2.2. NAC Post-Treatment Regulates Global Cerebral Ischemia-Induced Loss of Neuronal Glutathione and Lipid Peroxidation

One strategy to solve the problem of ischemic injury is to focus on reducing oxidative damage. We speculated that post-administration of NAC can supply cysteine to produce the powerful anti-oxidant glutathione and influence neuronal oxidative damage. Representative images show glutathione (GS-NEM) levels (Figure 3A). Sham groups show a wide distribution of glutathione within neurons, but the GCI–vehicle group shows a loss of glutathione after injury, particularly oxidative damage.

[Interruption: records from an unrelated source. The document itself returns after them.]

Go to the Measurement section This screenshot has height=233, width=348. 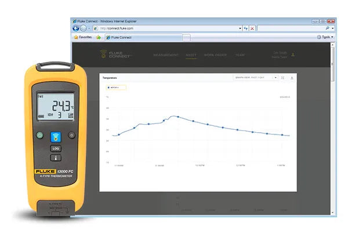(x=166, y=55)
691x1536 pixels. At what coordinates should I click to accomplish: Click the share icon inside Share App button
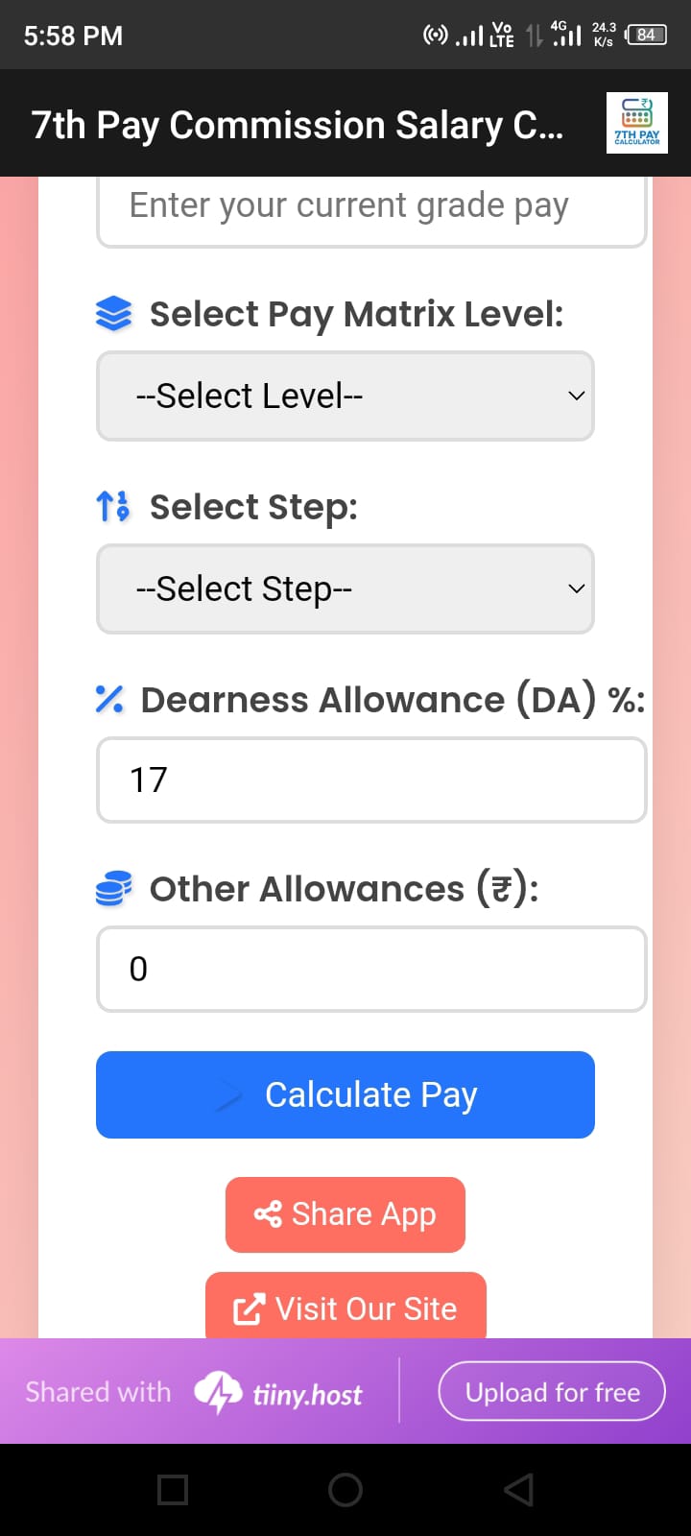(269, 1213)
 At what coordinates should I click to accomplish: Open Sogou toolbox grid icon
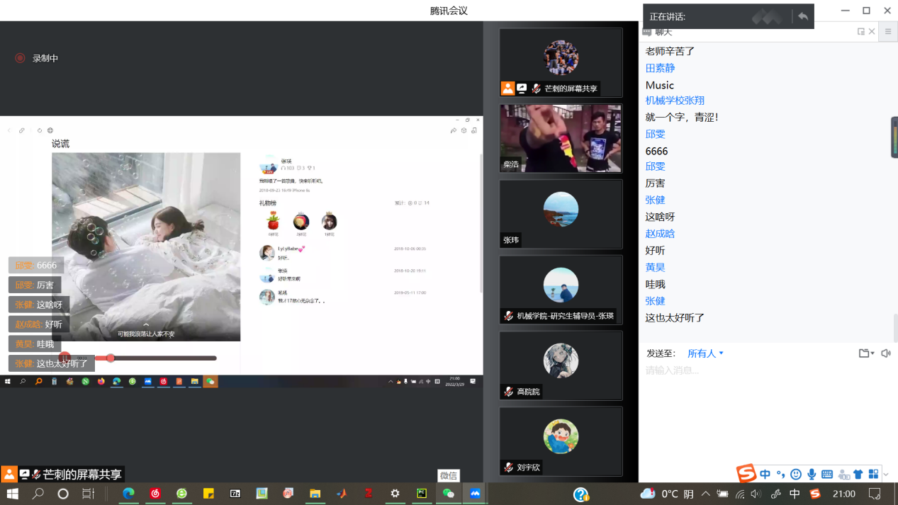click(x=873, y=475)
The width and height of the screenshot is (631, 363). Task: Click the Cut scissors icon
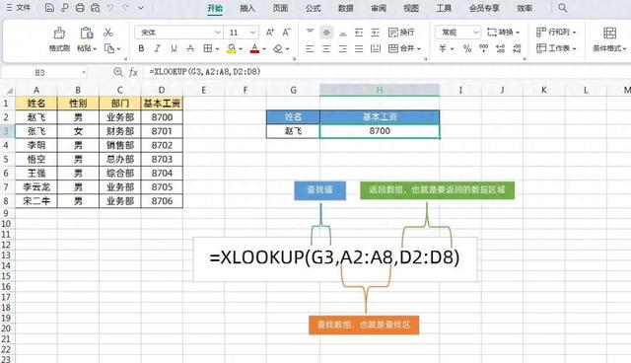(107, 33)
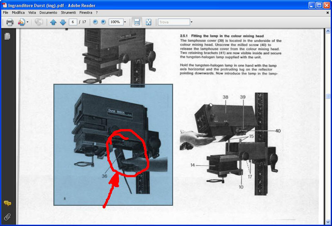
Task: Click the Print icon in toolbar
Action: point(10,22)
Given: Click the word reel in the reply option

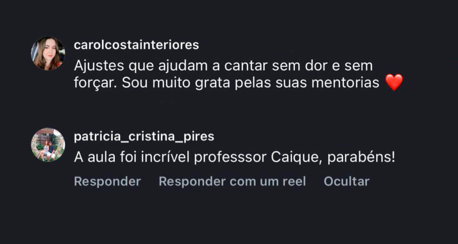Looking at the screenshot, I should 293,181.
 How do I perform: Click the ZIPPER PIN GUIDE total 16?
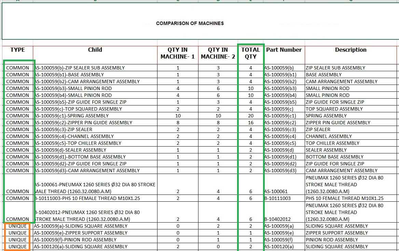pyautogui.click(x=251, y=123)
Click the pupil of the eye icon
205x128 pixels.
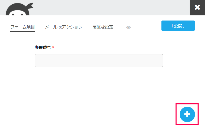click(x=129, y=27)
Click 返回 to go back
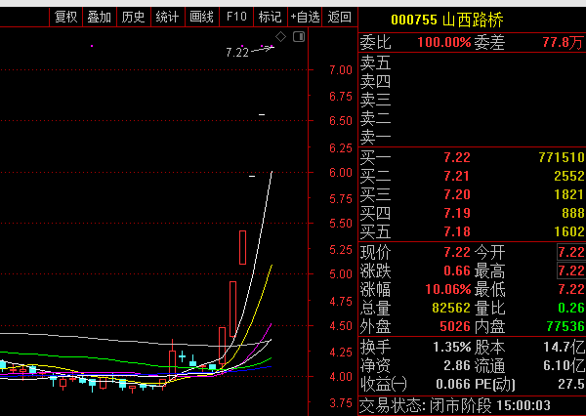586x416 pixels. point(339,17)
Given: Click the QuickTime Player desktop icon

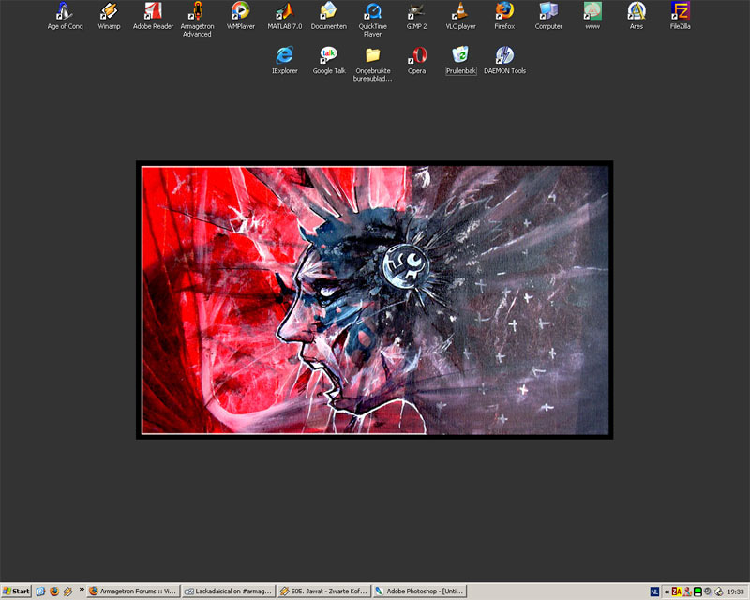Looking at the screenshot, I should 373,12.
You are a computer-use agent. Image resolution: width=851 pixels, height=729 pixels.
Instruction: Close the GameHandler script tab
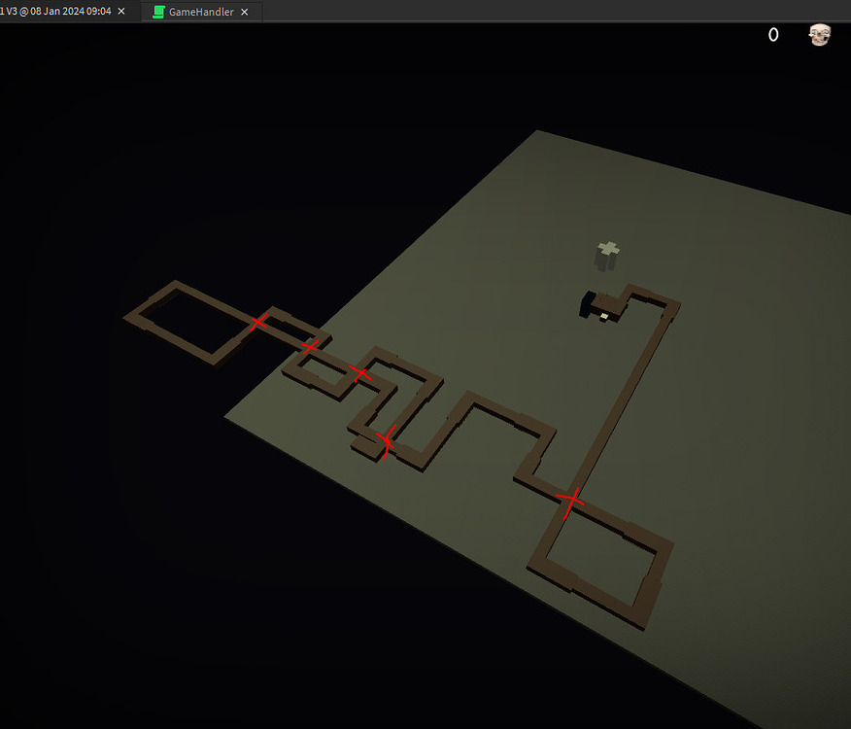(x=243, y=12)
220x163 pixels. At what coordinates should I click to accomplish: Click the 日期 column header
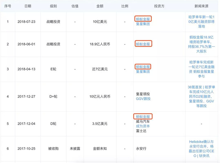28,6
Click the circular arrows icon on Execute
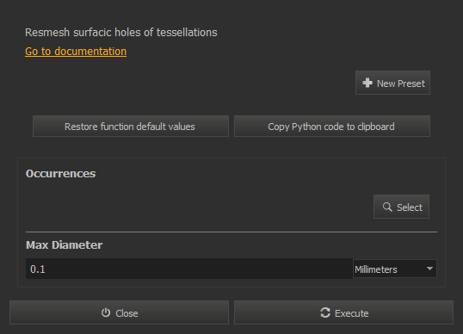 (x=325, y=312)
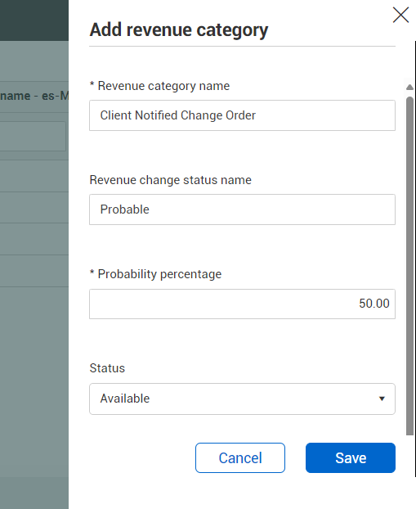Click the dimmed overlay below the table rows
The height and width of the screenshot is (509, 416).
pos(34,398)
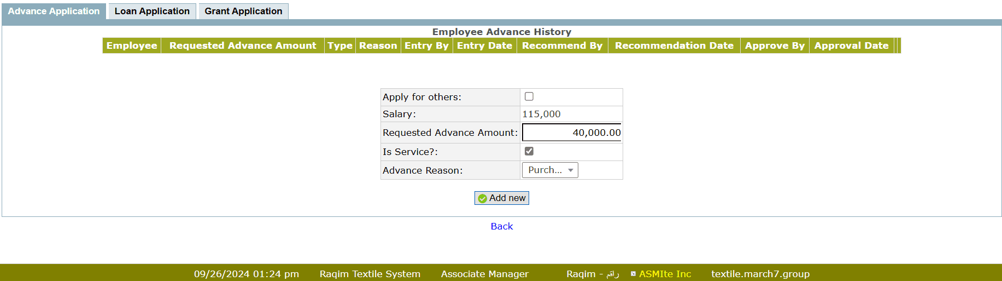
Task: Uncheck the Is Service? checkbox
Action: 529,151
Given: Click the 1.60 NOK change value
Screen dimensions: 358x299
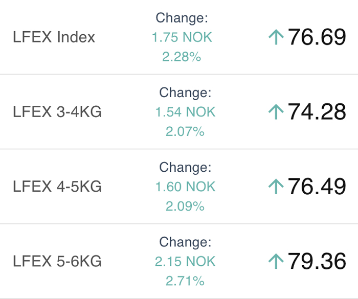Looking at the screenshot, I should 185,187.
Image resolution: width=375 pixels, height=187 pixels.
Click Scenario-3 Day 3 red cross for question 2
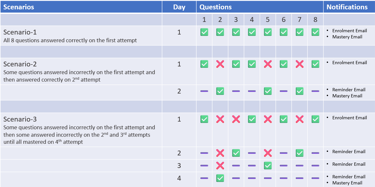[220, 166]
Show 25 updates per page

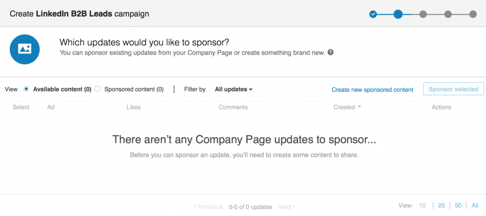click(x=441, y=206)
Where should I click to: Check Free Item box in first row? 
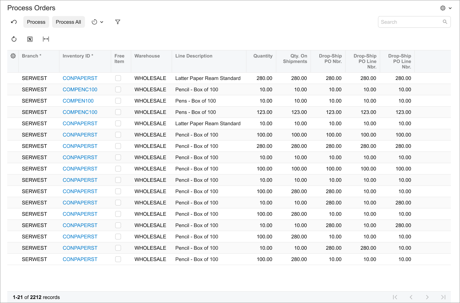[118, 78]
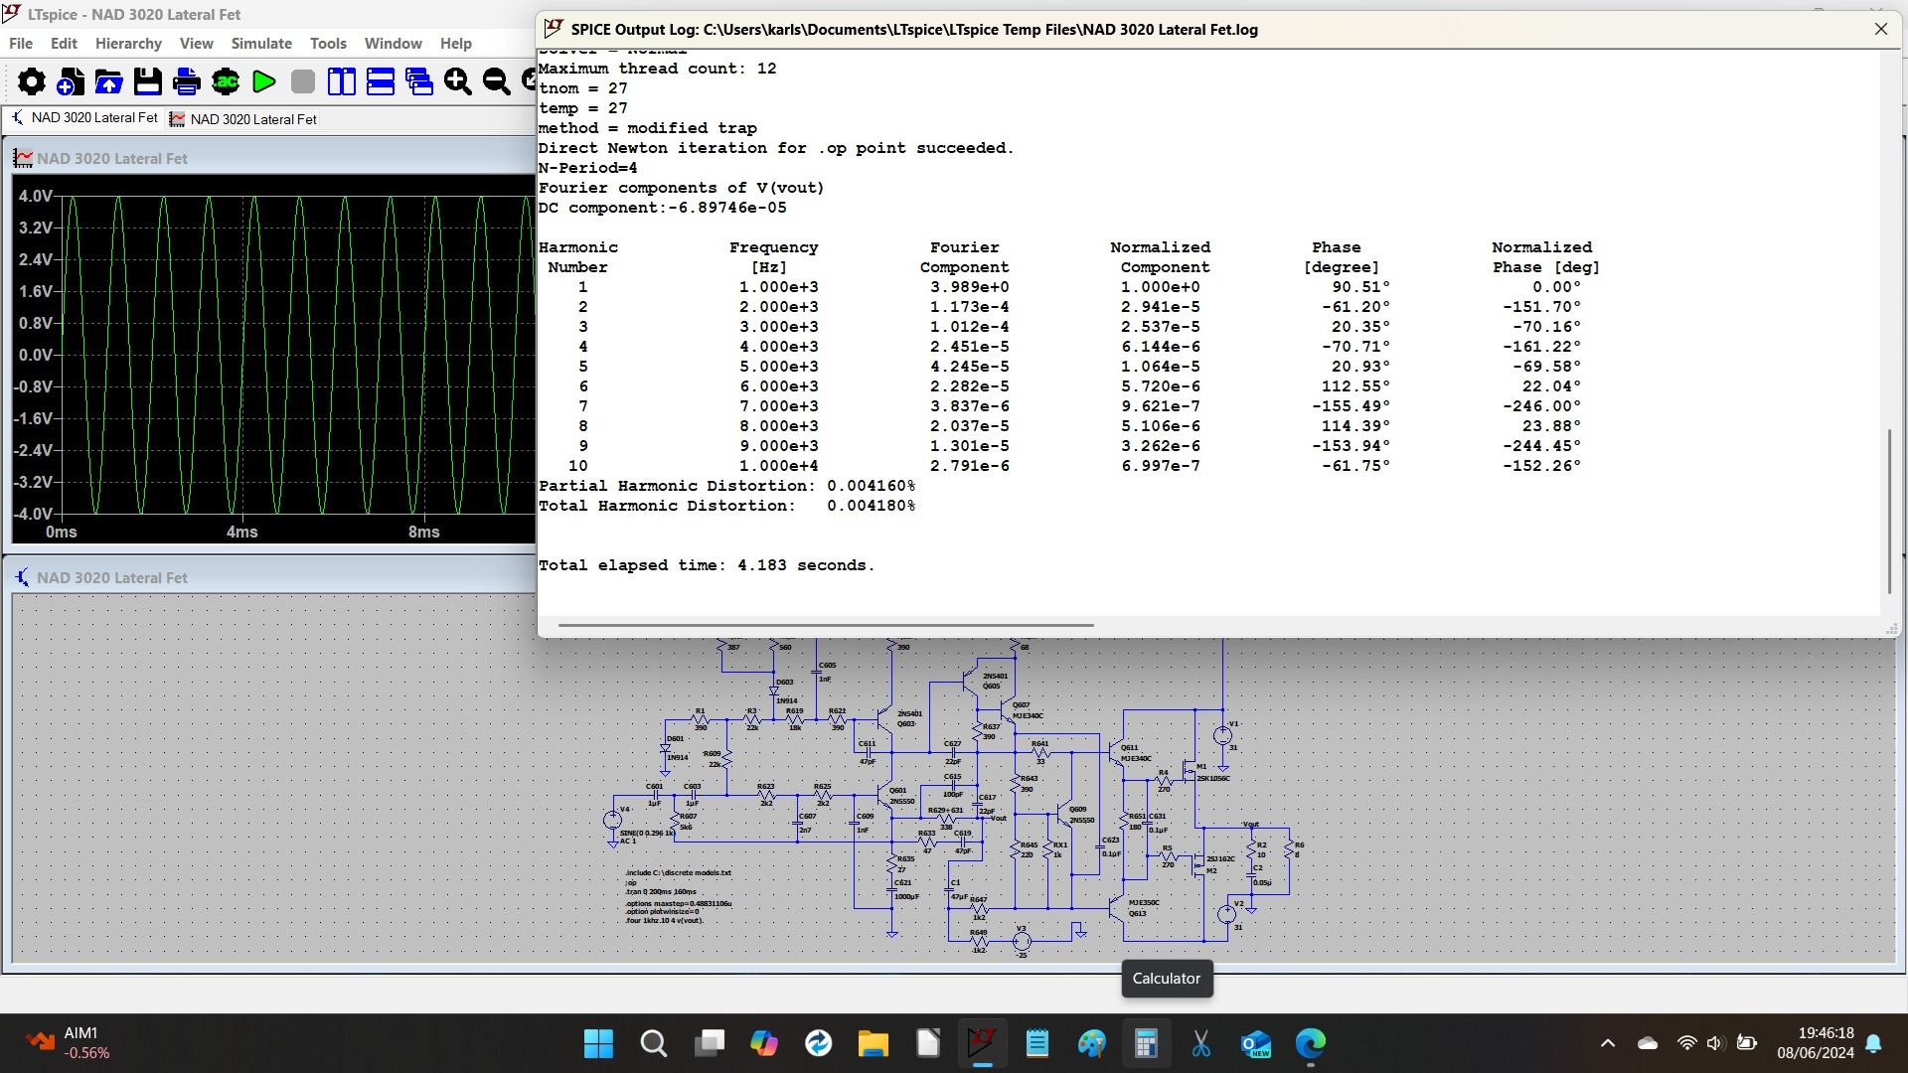The height and width of the screenshot is (1073, 1908).
Task: Open the Hierarchy menu
Action: [128, 44]
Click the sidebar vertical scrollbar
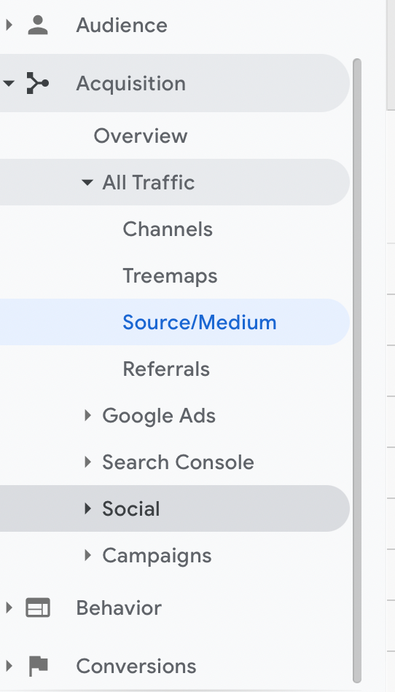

NAC treatment after GCI elevates glutathione concentration in damaged neurons. Based on the above results, we confirmed whether NAC administration directly protects against ROS-induced neuronal oxidative damage by enhancing glutathione levels. ROS triggers lipid peroxidation, and 4-hydroxy-2-nonenal (4-HNE) is a histological marker for lipid peroxidation. GCI led to an increase in ROS, and 4-HNE-positive fluorescence signal was largely increased in the hippocampal subiculum, CA1, and CA2 regions (Figure 3B). Increased lipid peroxidation by GCI-induced ROS production was significantly attenuated following post-treatment of NAC (mean gray value, GCI–vehicle: subiculum, 25.93 ± 2.08; CA1, 28.89 ± 1.69; CA2, 26.36 ± 2.41; GCI–NAC: subiculum, 17.20 ± 0.97; CA1, 16.34 ± 0.99; CA2, 16.90 ± 0.31; Figure 3C). Sham groups had no differences in 4-HNE signal (sham–vehicle: subiculum, 11.12 ± 0.37; CA1, 9.76 ± 0.64; CA2, 11.12 ± 0.97; sham NAC: subiculum, 10.10 ± 0.92; CA1, 8.65 ± 0.43; CA2, 10.89 ± 1.21; Figure 3C).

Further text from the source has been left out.